EXERCISE BRIEF: Among the entries below, one line contains "You are a GUI" and another contains "[Enlace social de Instagram] (1359, 15)". Transcribe those two lines and every line between them, exactly.

BEGIN RECORDS TO PROCESS

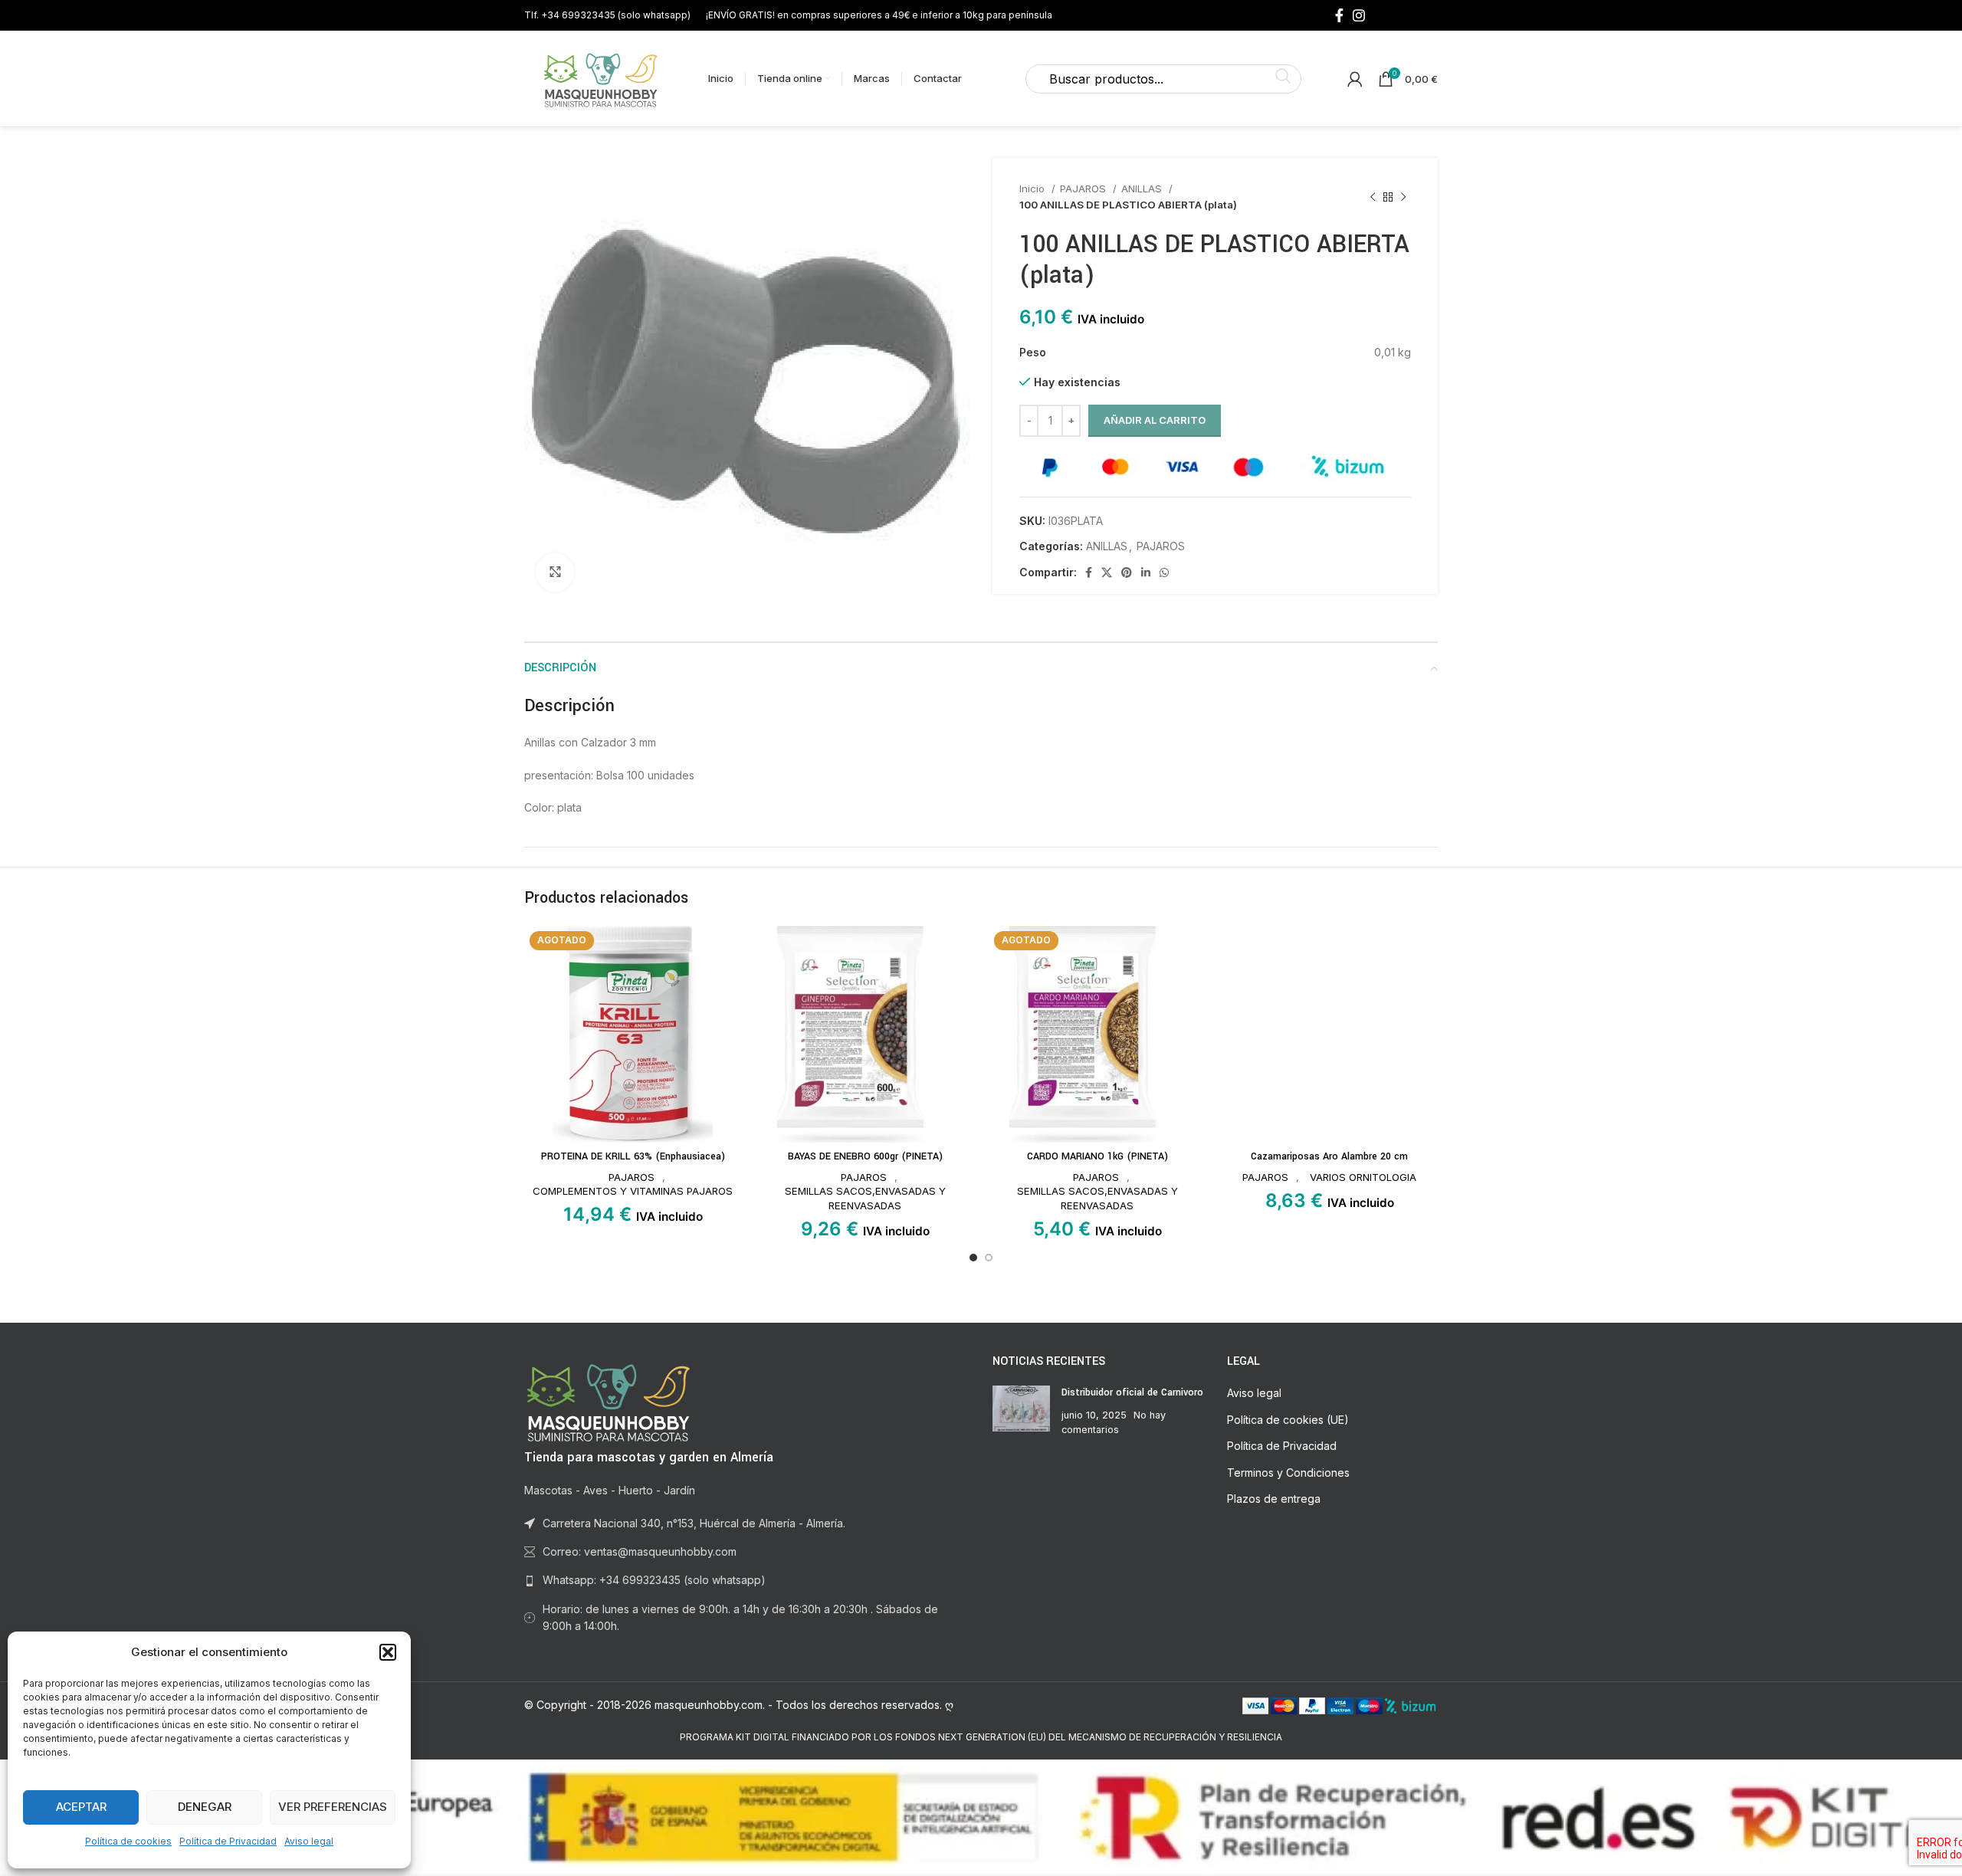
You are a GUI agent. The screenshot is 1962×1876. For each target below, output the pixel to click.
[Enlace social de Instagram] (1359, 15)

END RECORDS TO PROCESS
BEGIN RECORDS TO PROCESS

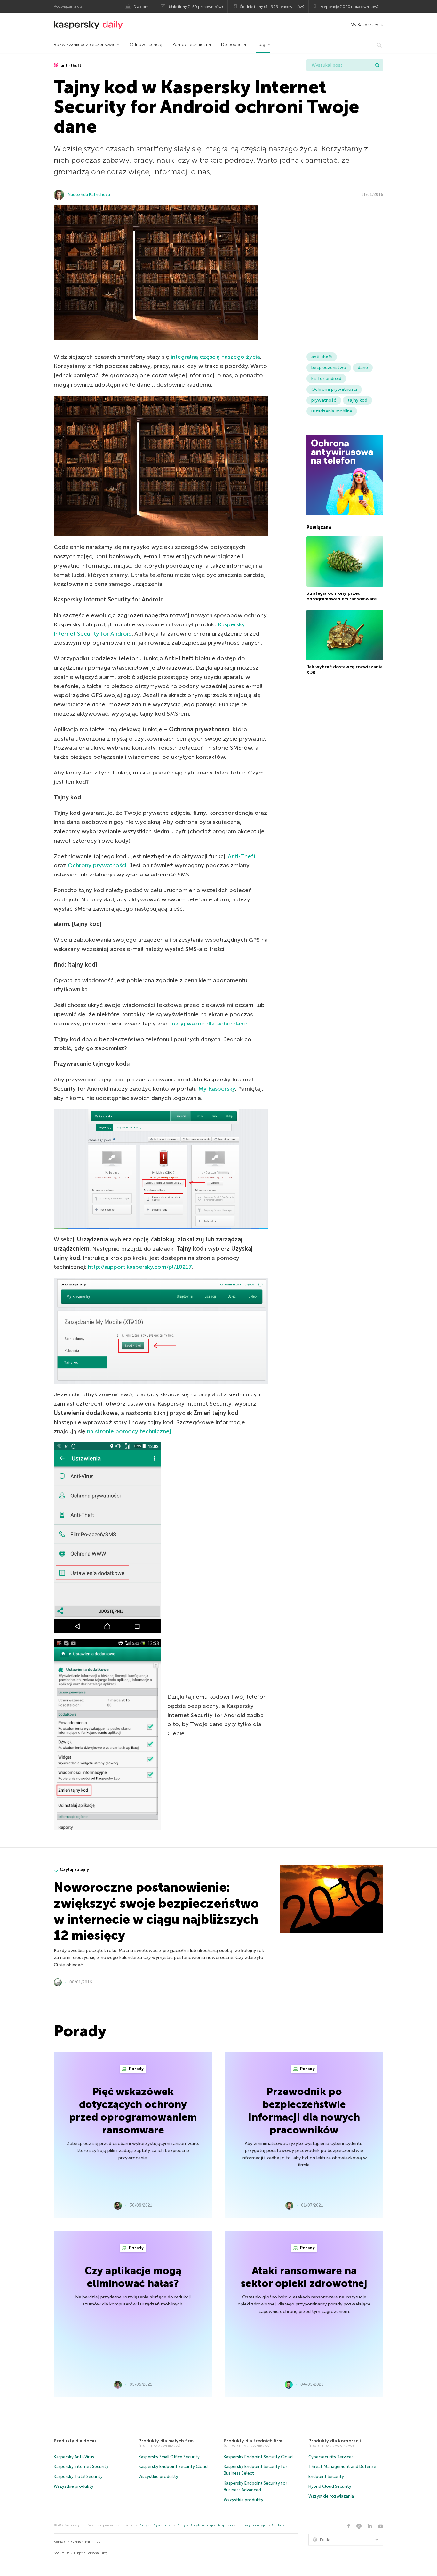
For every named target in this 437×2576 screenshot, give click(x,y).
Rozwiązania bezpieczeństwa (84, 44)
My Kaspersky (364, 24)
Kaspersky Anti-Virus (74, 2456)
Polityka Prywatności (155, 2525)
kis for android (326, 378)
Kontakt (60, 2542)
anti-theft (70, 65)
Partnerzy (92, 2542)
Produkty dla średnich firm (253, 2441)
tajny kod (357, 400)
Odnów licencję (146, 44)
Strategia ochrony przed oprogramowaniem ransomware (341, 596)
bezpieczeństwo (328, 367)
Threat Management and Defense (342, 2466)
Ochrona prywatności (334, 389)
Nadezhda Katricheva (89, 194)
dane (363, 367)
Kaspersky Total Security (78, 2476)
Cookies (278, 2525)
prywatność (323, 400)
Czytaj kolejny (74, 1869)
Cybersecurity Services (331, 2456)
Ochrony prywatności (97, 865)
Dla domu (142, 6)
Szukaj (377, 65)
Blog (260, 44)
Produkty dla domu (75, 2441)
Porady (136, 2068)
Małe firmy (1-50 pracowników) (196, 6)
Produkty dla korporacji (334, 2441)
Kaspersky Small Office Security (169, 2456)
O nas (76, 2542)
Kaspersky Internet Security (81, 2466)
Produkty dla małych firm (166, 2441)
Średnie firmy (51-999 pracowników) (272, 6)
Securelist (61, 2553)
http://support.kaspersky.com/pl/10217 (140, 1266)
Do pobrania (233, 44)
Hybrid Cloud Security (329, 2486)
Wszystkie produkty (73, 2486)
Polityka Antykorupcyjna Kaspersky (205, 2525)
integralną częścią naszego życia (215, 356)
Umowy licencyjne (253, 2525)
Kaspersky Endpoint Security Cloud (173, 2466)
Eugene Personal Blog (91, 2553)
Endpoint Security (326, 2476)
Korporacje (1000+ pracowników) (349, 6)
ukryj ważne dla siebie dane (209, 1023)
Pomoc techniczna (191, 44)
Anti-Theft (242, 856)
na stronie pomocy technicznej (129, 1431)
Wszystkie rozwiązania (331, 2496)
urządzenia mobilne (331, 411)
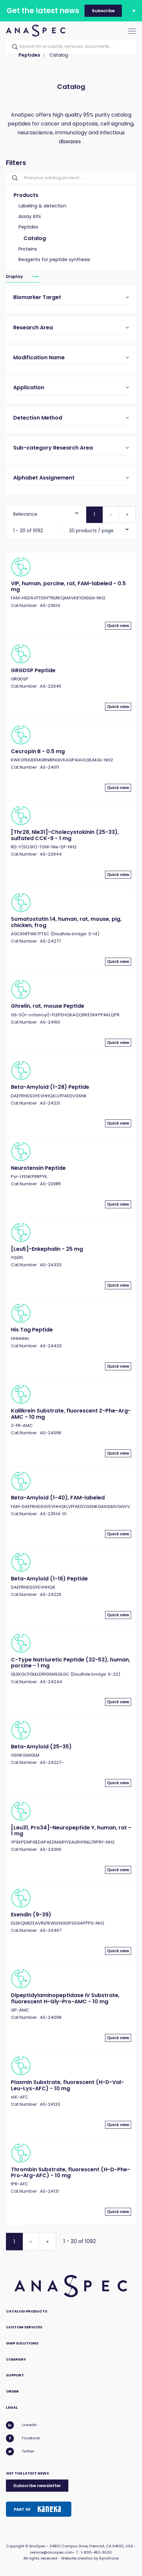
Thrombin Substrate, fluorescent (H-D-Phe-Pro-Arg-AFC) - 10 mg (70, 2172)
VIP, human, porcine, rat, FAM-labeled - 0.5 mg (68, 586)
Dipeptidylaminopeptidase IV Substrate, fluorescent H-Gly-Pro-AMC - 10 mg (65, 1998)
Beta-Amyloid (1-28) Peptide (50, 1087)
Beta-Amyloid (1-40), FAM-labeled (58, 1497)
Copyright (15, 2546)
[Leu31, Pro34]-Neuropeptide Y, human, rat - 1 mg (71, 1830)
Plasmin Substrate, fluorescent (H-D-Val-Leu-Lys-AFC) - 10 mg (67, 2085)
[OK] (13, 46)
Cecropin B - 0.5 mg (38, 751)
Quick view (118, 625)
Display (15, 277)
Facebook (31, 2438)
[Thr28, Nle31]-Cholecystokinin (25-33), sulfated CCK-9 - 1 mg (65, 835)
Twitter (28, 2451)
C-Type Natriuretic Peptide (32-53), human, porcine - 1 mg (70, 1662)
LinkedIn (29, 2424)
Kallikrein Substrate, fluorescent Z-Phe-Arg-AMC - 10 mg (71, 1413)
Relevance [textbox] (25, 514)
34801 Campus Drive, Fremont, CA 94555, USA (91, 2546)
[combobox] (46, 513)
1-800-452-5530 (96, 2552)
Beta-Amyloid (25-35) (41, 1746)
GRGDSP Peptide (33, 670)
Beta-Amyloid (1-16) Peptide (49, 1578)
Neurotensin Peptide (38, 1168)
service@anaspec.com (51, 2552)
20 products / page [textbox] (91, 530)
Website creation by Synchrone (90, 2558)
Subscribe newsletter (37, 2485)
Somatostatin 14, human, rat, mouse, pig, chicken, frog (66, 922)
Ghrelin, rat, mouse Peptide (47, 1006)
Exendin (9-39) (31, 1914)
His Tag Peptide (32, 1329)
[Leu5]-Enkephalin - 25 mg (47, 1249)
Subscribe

END RECORDS TO PROCESS

FINISHED TASK:
You are a GUI agent. The screenshot is 1962×1876. For each target below, output the pixel to click.
[Enlace social de Instagram] (1359, 15)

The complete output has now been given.